However, from your log, the QPS was 0 the day before yesterday and yesterday, and data only started coming in from early this morning.
[2022/06/27 23:31:07.247 +08:00] ... [changefeed=xxx-task] [count=0] [qps=0]
[2022/06/27 23:41:07.247 +08:00] ... [changefeed=xxx-task] [count=0] [qps=0]
[2022/06/27 23:51:07.248 +08:00] ... [changefeed=xxx-task] [count=0] [qps=0]
[2022/06/28 00:01:07.248 +08:00] ... [changefeed=xxx-task] [count=119204] [qps=198]
[2022/06/28 00:11:07.249 +08:00] ... [changefeed=xxx-task] [count=1008319] [qps=1680]
[2022/06/28 00:21:07.272 +08:00] ... [changefeed=xxx-task] [count=932367] [qps=1553]
The data has always been synchronized because there are two CDCs. In the log of another CDC node, you can see the previous data synchronization, and the QPS is not zero.

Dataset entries
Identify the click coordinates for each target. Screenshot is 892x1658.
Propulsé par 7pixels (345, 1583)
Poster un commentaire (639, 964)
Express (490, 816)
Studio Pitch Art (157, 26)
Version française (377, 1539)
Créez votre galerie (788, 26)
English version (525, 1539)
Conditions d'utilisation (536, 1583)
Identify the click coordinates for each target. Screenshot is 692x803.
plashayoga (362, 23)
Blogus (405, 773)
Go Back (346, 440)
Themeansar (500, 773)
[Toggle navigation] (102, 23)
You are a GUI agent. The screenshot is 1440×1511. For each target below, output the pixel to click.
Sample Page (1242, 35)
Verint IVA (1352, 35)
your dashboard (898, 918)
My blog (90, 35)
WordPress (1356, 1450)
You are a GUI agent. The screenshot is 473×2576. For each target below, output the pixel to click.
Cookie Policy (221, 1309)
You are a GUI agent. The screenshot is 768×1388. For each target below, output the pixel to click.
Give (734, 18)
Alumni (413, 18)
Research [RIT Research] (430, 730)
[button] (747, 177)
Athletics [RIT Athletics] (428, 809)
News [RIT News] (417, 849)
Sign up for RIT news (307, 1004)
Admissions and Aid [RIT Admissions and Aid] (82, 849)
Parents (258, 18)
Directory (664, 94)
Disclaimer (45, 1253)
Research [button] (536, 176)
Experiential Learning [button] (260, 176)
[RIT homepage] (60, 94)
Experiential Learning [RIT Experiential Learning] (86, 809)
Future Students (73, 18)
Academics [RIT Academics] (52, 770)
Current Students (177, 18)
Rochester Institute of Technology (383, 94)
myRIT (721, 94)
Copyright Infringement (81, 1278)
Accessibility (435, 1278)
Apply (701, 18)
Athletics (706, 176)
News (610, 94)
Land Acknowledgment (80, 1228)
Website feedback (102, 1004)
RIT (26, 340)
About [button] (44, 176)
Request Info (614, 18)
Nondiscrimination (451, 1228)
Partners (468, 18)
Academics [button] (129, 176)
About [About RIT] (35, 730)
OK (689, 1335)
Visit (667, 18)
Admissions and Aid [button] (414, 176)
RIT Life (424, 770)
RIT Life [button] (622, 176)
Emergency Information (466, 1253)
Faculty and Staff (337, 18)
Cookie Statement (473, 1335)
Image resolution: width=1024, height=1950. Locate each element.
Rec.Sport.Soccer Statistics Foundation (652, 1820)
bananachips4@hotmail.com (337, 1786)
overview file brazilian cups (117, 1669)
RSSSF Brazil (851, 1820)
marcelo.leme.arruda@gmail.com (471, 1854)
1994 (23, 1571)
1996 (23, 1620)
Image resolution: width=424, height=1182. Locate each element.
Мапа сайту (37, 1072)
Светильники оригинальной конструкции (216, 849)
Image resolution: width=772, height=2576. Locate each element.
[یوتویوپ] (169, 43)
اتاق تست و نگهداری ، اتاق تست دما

Assignment A:
According to the forum excerpt, why has the data always been synchronized?
Assignment B:
Retype the forum excerpt between "However, from your" and "is not zero.", inclusive.
Answer from the forum excerpt alone.

Your solution A:
Because there are two CDCs.

Your solution B:
However, from your log, the QPS was 0 the day before yesterday and yesterday, and data only started coming in from early this morning.
[2022/06/27 23:31:07.247 +08:00] ... [changefeed=xxx-task] [count=0] [qps=0]
[2022/06/27 23:41:07.247 +08:00] ... [changefeed=xxx-task] [count=0] [qps=0]
[2022/06/27 23:51:07.248 +08:00] ... [changefeed=xxx-task] [count=0] [qps=0]
[2022/06/28 00:01:07.248 +08:00] ... [changefeed=xxx-task] [count=119204] [qps=198]
[2022/06/28 00:11:07.249 +08:00] ... [changefeed=xxx-task] [count=1008319] [qps=1680]
[2022/06/28 00:21:07.272 +08:00] ... [changefeed=xxx-task] [count=932367] [qps=1553]
The data has always been synchronized because there are two CDCs. In the log of another CDC node, you can see the previous data synchronization, and the QPS is not zero.